RECORDS SHOWN:
====================
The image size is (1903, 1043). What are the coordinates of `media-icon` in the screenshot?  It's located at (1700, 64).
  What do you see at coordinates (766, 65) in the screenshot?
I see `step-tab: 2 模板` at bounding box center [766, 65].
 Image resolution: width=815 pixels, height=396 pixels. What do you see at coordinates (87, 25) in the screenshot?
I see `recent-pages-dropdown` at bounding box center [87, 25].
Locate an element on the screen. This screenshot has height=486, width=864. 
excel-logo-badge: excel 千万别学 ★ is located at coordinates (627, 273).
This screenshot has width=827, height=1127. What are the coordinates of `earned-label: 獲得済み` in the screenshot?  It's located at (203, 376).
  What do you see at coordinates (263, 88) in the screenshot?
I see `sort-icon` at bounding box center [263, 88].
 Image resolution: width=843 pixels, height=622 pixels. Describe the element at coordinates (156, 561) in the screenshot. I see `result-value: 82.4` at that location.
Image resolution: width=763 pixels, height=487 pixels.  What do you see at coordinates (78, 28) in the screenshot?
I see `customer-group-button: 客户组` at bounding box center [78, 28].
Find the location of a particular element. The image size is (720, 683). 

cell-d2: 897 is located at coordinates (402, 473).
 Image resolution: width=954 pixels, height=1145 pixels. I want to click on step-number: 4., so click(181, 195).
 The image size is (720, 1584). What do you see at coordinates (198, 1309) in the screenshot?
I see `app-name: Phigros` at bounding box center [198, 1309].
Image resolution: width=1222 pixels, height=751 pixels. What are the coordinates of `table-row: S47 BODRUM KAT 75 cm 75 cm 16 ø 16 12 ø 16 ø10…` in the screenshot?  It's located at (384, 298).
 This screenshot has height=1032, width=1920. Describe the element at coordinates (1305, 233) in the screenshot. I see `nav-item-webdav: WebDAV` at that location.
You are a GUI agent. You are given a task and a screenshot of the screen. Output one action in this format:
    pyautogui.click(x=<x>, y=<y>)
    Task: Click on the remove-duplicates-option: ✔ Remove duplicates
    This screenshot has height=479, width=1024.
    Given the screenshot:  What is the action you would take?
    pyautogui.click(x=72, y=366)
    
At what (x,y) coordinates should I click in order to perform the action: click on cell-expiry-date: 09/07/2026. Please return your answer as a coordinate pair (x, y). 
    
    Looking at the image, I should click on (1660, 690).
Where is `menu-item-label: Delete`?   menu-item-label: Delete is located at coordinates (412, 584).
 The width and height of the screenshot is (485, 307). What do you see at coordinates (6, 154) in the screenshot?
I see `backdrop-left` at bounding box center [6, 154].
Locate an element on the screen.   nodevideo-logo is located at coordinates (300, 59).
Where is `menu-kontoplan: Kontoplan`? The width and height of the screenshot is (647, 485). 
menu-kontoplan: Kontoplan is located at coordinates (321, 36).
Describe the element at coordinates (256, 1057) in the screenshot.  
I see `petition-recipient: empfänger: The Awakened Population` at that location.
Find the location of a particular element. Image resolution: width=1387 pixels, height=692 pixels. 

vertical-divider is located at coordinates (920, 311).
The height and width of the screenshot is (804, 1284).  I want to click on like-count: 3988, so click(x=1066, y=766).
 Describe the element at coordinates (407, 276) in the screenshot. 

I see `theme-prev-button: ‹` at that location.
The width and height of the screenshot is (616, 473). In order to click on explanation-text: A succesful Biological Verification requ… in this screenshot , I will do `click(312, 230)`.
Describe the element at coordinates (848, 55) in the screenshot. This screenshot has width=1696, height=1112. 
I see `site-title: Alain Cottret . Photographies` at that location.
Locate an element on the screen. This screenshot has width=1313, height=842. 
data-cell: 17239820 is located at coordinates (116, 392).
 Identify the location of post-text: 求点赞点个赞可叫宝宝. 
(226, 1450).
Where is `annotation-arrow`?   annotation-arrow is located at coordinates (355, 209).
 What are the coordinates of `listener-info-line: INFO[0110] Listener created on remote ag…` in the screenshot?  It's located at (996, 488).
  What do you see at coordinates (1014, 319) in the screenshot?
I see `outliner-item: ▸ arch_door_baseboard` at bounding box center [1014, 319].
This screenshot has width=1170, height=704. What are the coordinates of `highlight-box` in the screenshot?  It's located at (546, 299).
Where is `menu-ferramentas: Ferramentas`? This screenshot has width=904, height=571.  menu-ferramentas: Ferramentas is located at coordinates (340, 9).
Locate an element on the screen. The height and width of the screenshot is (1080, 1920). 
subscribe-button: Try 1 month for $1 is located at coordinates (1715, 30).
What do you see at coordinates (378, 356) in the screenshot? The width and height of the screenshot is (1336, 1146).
====================
WHAT IS BEING ASKED:
Copy out each line of the listing above that contains the string "action". Case counts, so a line matches only if its letters have the same capitalization.

COMPLETED EXERCISE:
You are a GUI agent. You are given a task and a screenshot of the screen. Output one action in this format:
    Given the screenshot:  What is the action you would take?
At what (x,y) coordinates should I click in order to perform the action: click on cell-expiry-date: 09/07/2026. Please return your answer as a coordinate pair (x, y). 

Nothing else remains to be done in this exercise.